Jobs:
- A) In the heat sink passage, what does FIG. 5 show?
- B) Decide whether each statement agrees with the heat sink passage. Answer yes or no for each, and quote the words from the passage that settle it. (i) In some embodiments, the second plate is about 0.2 mm thick. (ii) The fins are made separately and then fastened to the sidewall. (iii) FIG. 2 is a sectional side view of the system.
- C) Transcribe the heat sink passage word for word, starting at "In some embodiments, the second plate has" and ending at "first heat sink member.".

In some embodiments, a fan assembly is configured to be installed between the first plate and the second plate and direct cooling air across respective surfaces of the first heat sink member and the second heat sink member.
In some embodiments, the plurality of fins perpendicularly extend from at least one of the first plate and the at least one sidewall, and the plurality of fins are integrally formed with the at least one sidewall and the first plate.
In some embodiments, the second plate is a copper plate having a thickness of less than 0.5 mm.
In some embodiments, the second plate has a thickness of approximately 0.2 mm.
In some embodiments, the first heat sink member includes one or more bores extending at least partially through the at least one sidewall from the second side towards the first side, the second heat sink member includes one or more screw holes extending through the second plate, each screw hole being in colinearly alignment with a respective bore of the one or more bores, the first heat sink member being configured to be fixedly attached to the second heat sink member using one or more fasteners installed into respective screw holes of the second heat sink member and respective bores of the first heat sink member.

BRIEF DESCRIPTION OF THE DRAWINGS

Some embodiments of the disclosure are herein described, by way of example only, with reference to the accompanying drawings. With specific reference now to the drawings in detail, it is stressed that the embodiments shown are by way of example and for purposes of illustrative discussion of embodiments of the disclosure. In this regard, the description taken with the drawings makes apparent to those skilled in the art how embodiments of the disclosure may be practiced.

FIG. 1 is a perspective view illustrating a system for providing thermal heat transfer using heat sinks, according to some embodiments.

FIG. 2 is a top view of the system, according to some embodiments.

FIG. 3 is a sectional perspective view of the system, according to some embodiments.

FIG. 4 is a sectional side view of the system, according to some embodiments.

FIG. 5 is an exploded perspective view of the thermal heatsink assembly, according to some embodiments.

FIG. 6 is a graphical diagram illustrating a circulation of cooling air in the system, according to some embodiments.

Dataset entries:
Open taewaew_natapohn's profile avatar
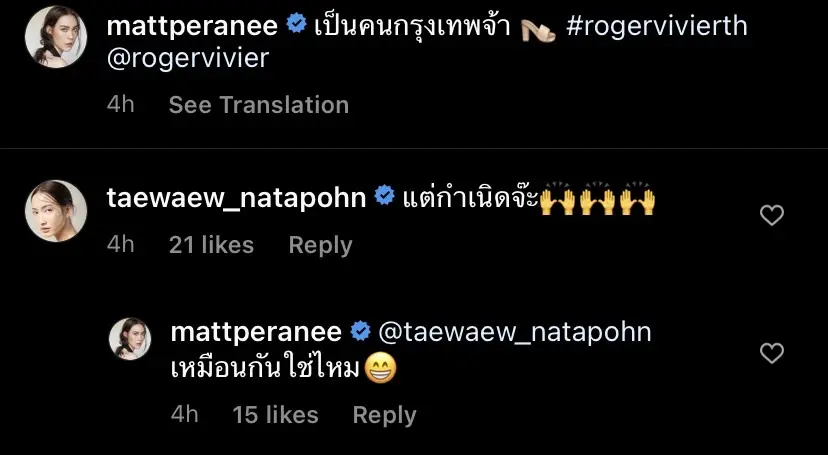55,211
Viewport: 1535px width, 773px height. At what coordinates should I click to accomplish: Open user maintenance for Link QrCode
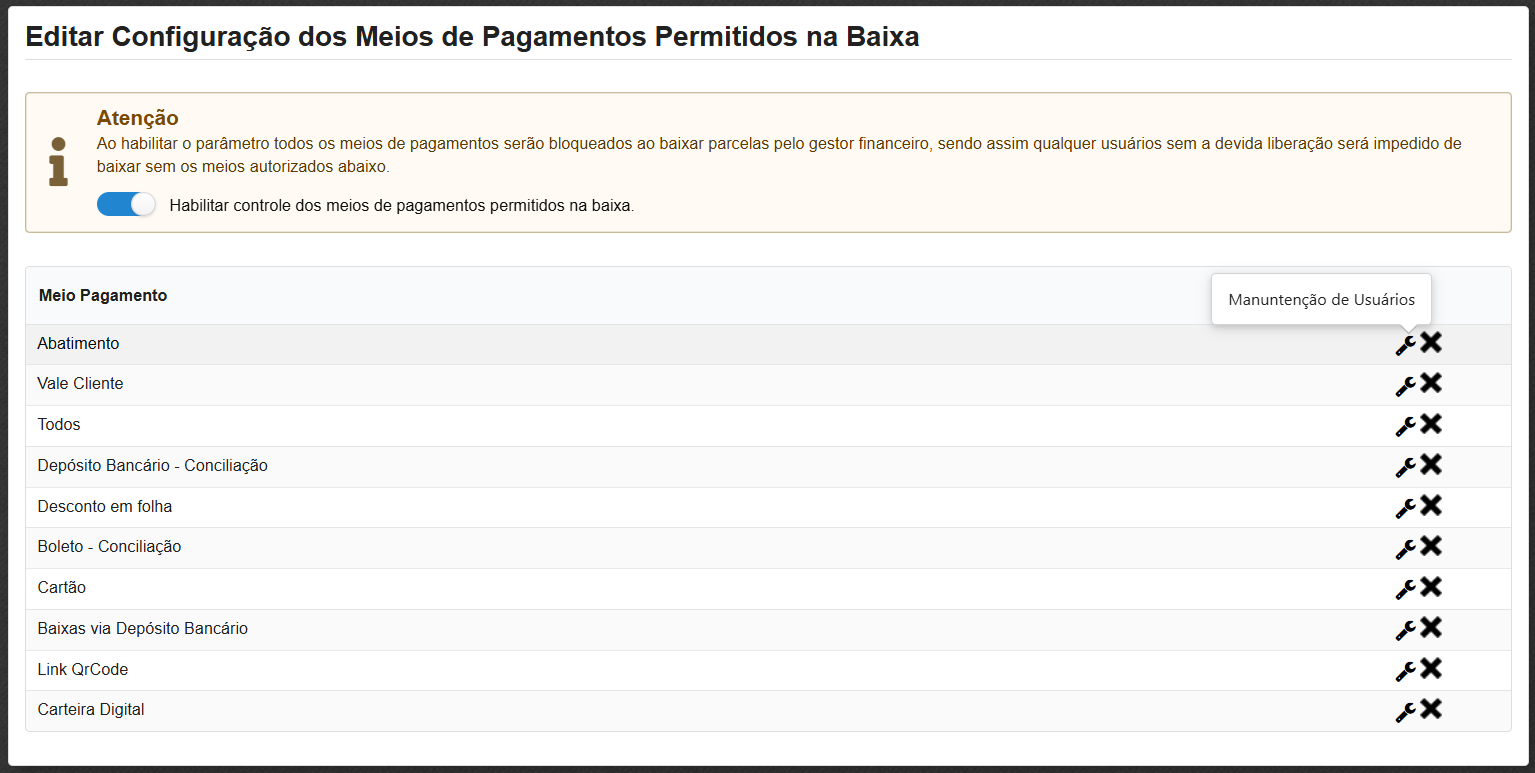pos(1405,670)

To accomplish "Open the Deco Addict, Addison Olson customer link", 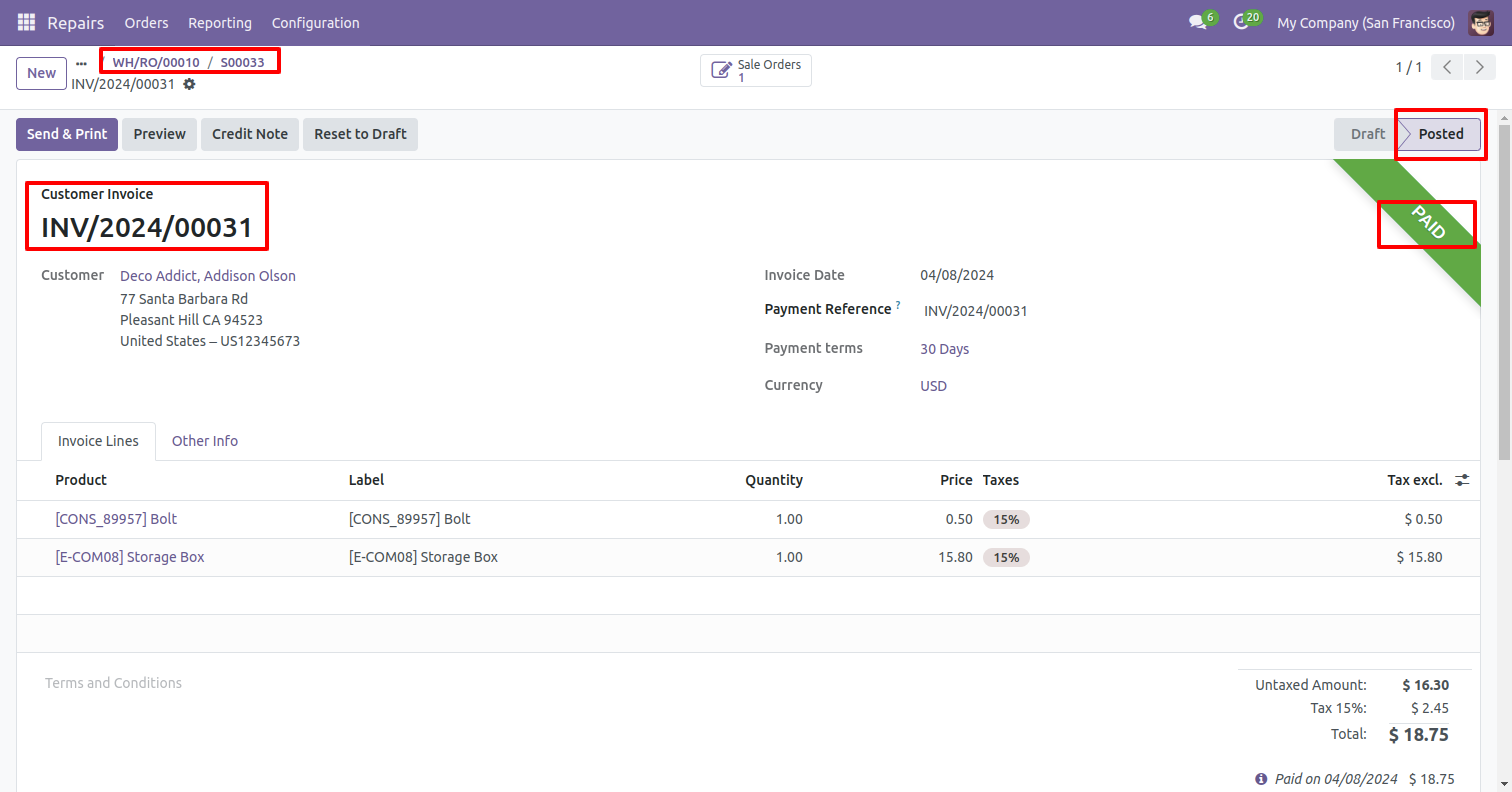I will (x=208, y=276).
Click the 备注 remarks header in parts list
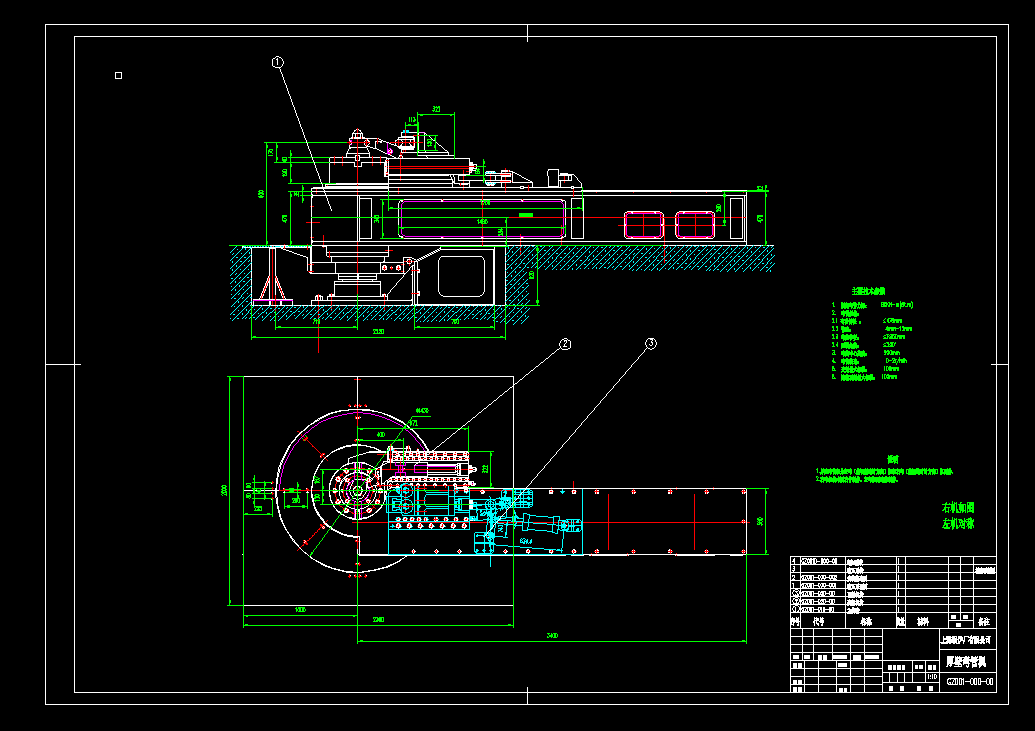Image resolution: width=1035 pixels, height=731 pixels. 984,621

Answers provided:
- A) An exploded perspective view of the thermal heatsink assembly.

- B)
(i) Yes: "the second plate has a thickness of approximately 0.2 mm"
(ii) No: "the plurality of fins are integrally formed with the at least one sidewall and the first plate"
(iii) No: "FIG. 2 is a top view of the system"

- C)
In some embodiments, the second plate has a thickness of approximately 0.2 mm.
In some embodiments, the first heat sink member includes one or more bores extending at least partially through the at least one sidewall from the second side towards the first side, the second heat sink member includes one or more screw holes extending through the second plate, each screw hole being in colinearly alignment with a respective bore of the one or more bores, the first heat sink member being configured to be fixedly attached to the second heat sink member using one or more fasteners installed into respective screw holes of the second heat sink member and respective bores of the first heat sink member.